━━━━━ The records

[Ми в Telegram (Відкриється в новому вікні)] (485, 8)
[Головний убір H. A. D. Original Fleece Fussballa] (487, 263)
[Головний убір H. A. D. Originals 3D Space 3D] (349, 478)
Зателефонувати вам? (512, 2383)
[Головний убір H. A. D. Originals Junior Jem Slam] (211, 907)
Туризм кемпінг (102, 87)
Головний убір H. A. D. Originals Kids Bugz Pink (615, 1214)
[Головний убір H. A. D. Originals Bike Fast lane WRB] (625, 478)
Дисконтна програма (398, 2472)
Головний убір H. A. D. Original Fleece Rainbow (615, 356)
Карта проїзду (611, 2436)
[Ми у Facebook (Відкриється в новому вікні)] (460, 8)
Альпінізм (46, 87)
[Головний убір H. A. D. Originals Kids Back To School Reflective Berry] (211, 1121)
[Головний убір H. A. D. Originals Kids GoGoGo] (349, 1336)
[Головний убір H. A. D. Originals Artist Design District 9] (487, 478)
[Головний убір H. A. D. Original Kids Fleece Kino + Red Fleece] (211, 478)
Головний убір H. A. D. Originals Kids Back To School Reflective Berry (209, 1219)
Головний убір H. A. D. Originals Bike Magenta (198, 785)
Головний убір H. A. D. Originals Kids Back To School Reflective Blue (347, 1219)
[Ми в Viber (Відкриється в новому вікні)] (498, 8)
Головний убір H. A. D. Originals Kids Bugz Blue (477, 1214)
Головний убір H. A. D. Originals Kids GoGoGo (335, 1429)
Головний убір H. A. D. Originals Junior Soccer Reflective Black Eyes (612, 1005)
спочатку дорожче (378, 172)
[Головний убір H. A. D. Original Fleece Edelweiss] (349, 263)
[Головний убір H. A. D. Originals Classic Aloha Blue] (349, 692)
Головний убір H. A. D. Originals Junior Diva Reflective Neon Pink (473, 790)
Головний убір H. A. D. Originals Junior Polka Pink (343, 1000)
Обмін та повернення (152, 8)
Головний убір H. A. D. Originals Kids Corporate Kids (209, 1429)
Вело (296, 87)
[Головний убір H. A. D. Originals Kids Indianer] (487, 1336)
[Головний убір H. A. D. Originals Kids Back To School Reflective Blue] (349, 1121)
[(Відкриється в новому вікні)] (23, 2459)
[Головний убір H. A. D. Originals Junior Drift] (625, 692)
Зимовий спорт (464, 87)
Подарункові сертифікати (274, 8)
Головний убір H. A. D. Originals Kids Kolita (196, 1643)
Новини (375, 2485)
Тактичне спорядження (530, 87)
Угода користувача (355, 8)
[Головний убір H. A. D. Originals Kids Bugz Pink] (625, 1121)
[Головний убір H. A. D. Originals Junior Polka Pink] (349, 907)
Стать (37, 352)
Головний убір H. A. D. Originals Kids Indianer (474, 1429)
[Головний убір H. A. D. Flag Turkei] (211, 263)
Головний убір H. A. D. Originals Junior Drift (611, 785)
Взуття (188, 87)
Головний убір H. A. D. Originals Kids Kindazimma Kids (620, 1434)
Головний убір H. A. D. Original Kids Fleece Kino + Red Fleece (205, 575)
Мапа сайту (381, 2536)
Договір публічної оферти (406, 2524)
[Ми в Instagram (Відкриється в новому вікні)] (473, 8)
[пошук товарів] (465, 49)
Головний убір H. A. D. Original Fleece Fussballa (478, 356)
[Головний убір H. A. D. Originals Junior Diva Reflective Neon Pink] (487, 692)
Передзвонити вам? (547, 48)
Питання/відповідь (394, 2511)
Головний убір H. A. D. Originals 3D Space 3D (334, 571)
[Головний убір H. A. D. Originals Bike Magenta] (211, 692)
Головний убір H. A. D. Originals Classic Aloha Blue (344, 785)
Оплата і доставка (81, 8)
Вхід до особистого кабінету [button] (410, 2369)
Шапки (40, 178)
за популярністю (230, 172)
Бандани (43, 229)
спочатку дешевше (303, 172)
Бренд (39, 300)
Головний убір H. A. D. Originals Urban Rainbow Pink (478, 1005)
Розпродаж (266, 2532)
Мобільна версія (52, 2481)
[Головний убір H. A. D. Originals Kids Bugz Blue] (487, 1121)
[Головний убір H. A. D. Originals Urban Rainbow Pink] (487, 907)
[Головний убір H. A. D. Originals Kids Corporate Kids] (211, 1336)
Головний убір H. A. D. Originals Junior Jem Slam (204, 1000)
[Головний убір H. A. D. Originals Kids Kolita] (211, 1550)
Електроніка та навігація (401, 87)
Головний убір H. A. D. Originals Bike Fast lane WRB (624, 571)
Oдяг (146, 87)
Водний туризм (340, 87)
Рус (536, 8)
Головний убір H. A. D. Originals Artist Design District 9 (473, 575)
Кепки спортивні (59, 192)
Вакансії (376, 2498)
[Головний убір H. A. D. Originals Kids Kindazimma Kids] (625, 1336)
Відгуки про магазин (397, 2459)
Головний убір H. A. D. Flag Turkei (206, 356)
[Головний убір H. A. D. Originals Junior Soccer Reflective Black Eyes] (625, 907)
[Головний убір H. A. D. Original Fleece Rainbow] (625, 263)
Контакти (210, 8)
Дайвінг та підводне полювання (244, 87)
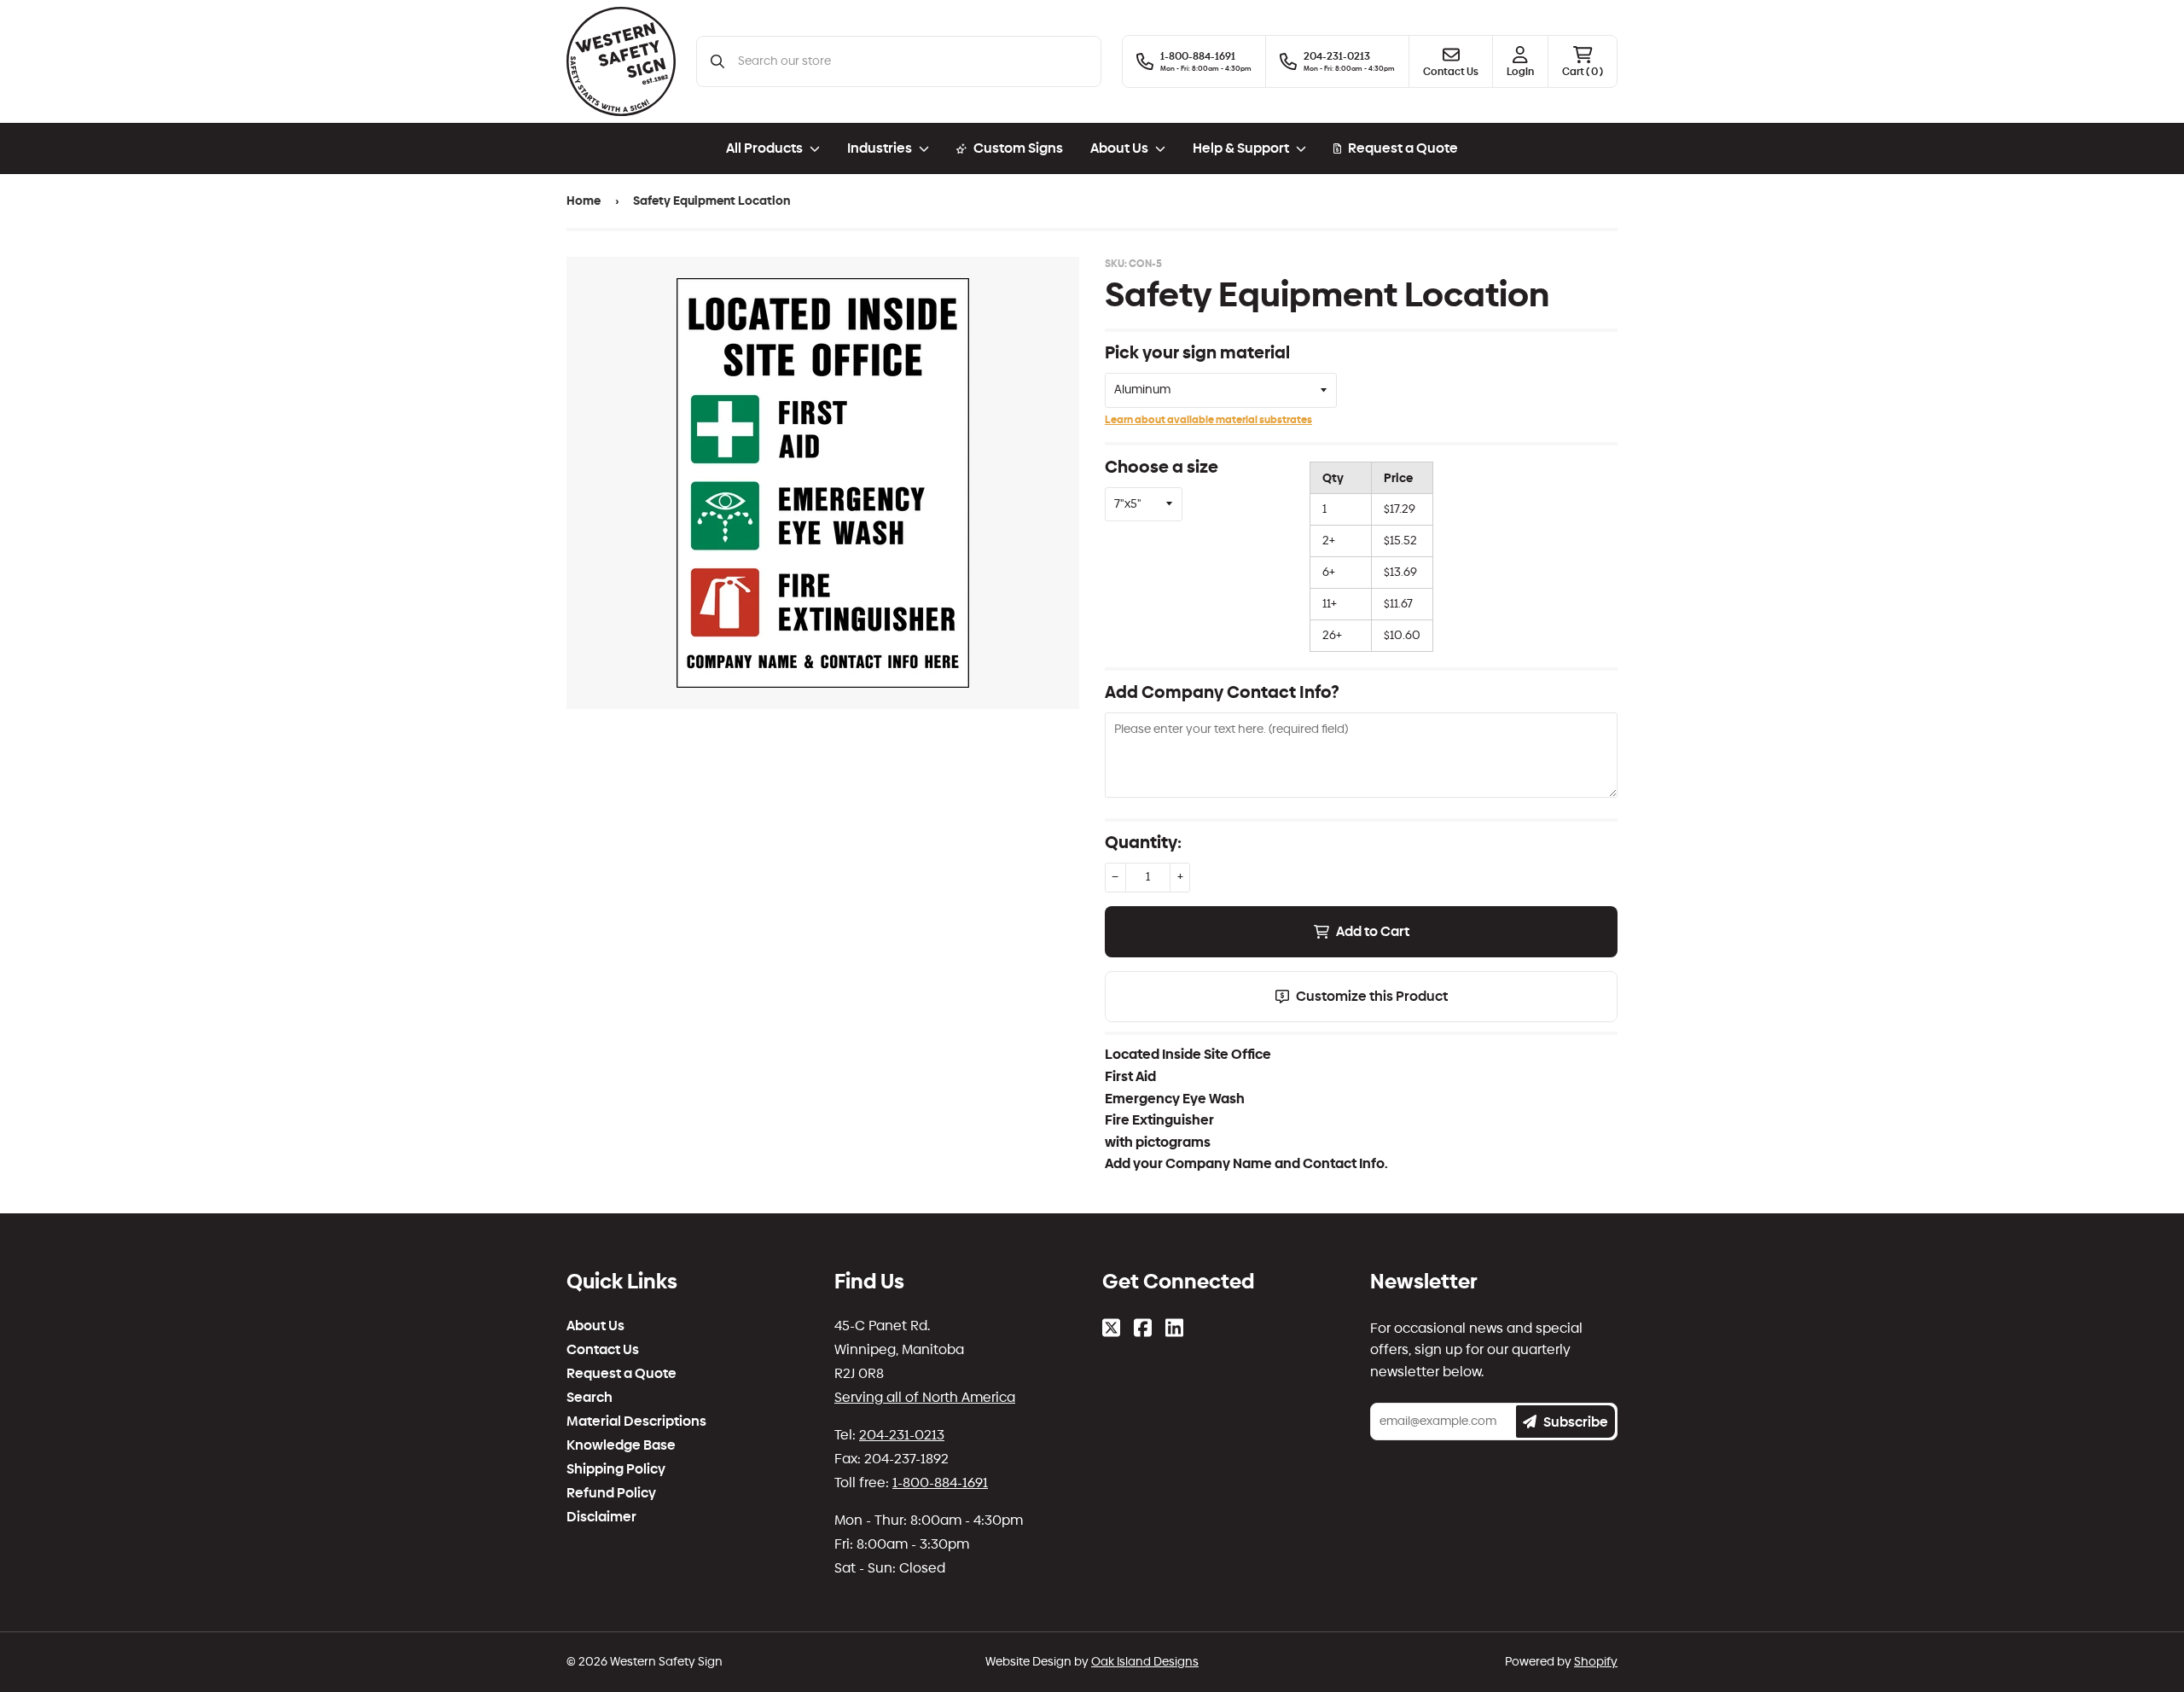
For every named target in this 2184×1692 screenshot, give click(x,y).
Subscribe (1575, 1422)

━━━━━━━━━━

The answer must be a single number: the count of lines in the listing that hold the string "Fast".

2